Carpenter surprise pole winner for Indianapolis 500
Indianapolis, IN (Sports Network) - Ed Carpenter will start on the pole position for the first time in the Indianapolis 500 after pulling off a stunning victory in Saturday's time trials at Indianapolis Motor Speedway.
Carpenter, an Indianapolis native, posted a four-lap average of 228.762 mph during the "Fast Nine" shootout, which was delayed two hours due to rain earlier in the day. The Fast Nine had been scheduled to begin at 4:30 p.m. ET.
Before the Fast Nine, Will Power from Team Penske had the top qualifying speed of 228.844 mph, while Andretti Autosport's Ryan Hunter-Reay, the defending IndyCar Series champion, was second on the charts at 228.282 mph. Carpenter placed fifth at 227.952 mph. Drivers from Penske and Andretti were the favorites to win the pole here.
Carpenter claimed his second career IndyCar pole. His first one came on Sept. 3, 2010 at Kentucky Speedway. He also has two wins in the series -- last September in the season-finale at Auto Club Speedway in Fontana, Calif. and 2011 at Kentucky. Carpenter's first pole for the Indy 500 comes in his 10th start. He had qualified no better than eighth in his previous nine races at this famed 2.5-mile oval.
"This is a lot of fun, and this is really the start of a dream come true," Carpenter said. "To win the pole at Indy is such a big deal. It's bigger than the two race wins I've had before. It was fun to get into the shootout, and the guys (No. 20 team) did a great job and made great calls on the car going into the shootout. We didn't want to be over-aggressive, and we didn't want to be conservative. They made smart calls, and the pole goes to the team big time."
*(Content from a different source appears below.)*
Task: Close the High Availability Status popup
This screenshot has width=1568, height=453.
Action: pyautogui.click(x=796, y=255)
Carpenter, who is the stepson of IndyCar founder Tony George, is the lone team owner/driver in the series. His pole win at Indy earned him a $100,000 bonus and 15 driver championship points.
"I love racing here, and I love going fast here," he said. "I've been in position to qualify in the top-10, but this is my first year where we had a chance at pole, and I thought, and really believed, that we had a chance at the pole, so we were aggressive all day long."
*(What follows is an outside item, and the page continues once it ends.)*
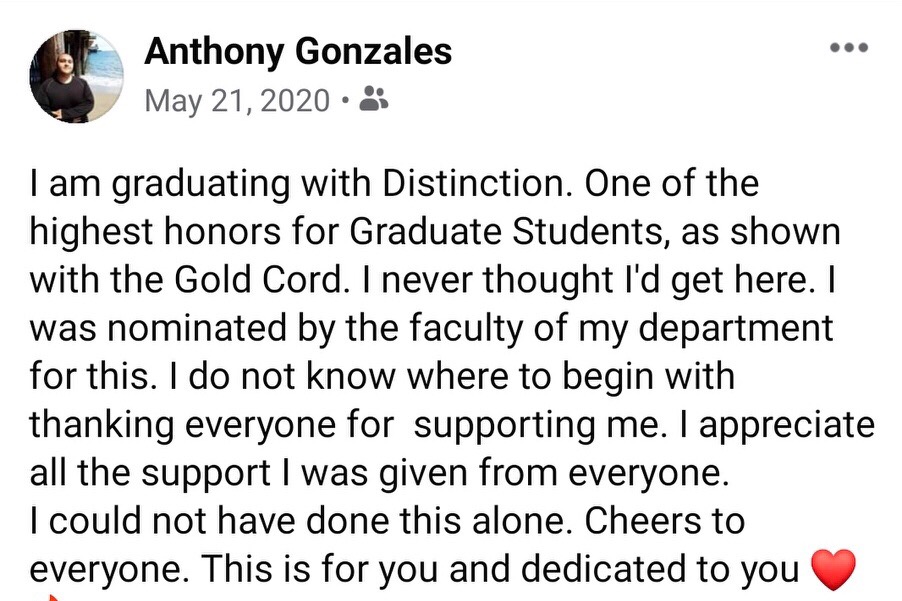Open the three-dot post options menu

(849, 47)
Carpenter's pole speed was the highest at Indy since Sam Hornish Jr. (228.985 mph) in 2006. Hornish won the race that year.
Rookie Carlos Munoz, who is driving the No. 26 car for Michael Andretti's team in this race, qualified second at 228.342 mph, while his teammate, Marco Andretti, will start on the outside of the front row after his lap average of 228.261 mph.
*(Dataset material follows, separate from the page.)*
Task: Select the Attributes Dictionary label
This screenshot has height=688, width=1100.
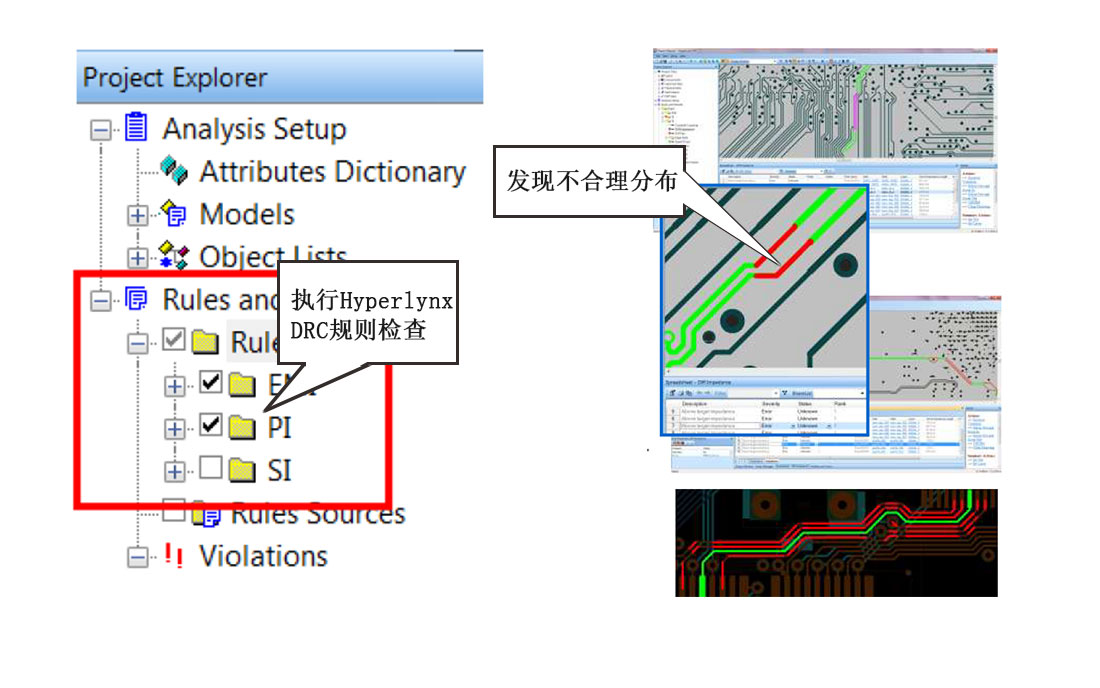Action: point(332,172)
"To be honest, there are no words to describe how you feel to be on the front row," said Munoz, who is the current points leader in the Indy Lights Series. "We knew from the beginning that we had a really good car, a really fast car alone. I'm really happy."
E.J. Viso, A.J. Allmendinger and Power qualified fourth through sixth, respectively, to make up row two. Hunter-Reay, Helio Castroneves, a three-time Indy 500 winner, and James Hinchcliffe, who won the most recent IndyCar race earlier this month in Brazil, secured the third row.
"I was just hanging on to it, and I was glad to finish the run, to be honest," Power said. "I couldn't do another corner. There was just too little grip."
Chip Ganassi Racing drivers Scott Dixon and Dario Franchitti failed to make it into the Fast Nine at Indy for the second straight year. Dixon qualified 16th, while Franchitti, who won the Indy 500 for the third time last year, was one spot behind in 17th. They will share row six with A.J. Foyt Racing's Takuma Sato, who is the current points leader.
Chevrolet drivers dominated this year's Indy 500 qualifying, claiming the top-10 starting positions. Alex Tagliani from Bryan Herta Autosport was the highest finishing driver in a Honda-powered car, placing 11th.
Ryan Briscoe, the 2012 pole winner, dropped to 23rd after his third qualifying attempt. Briscoe is making his first IndyCar start this season, driving the No. 8 car for Ganassi. He was released from Penske at the conclusion of last season.
Twenty-four drivers secured their starting positions for the May 26 race at Indy. The remainder of the 33-car field will be determined in Sunday's "Bump Day," which is schedule to begin at noon (ET).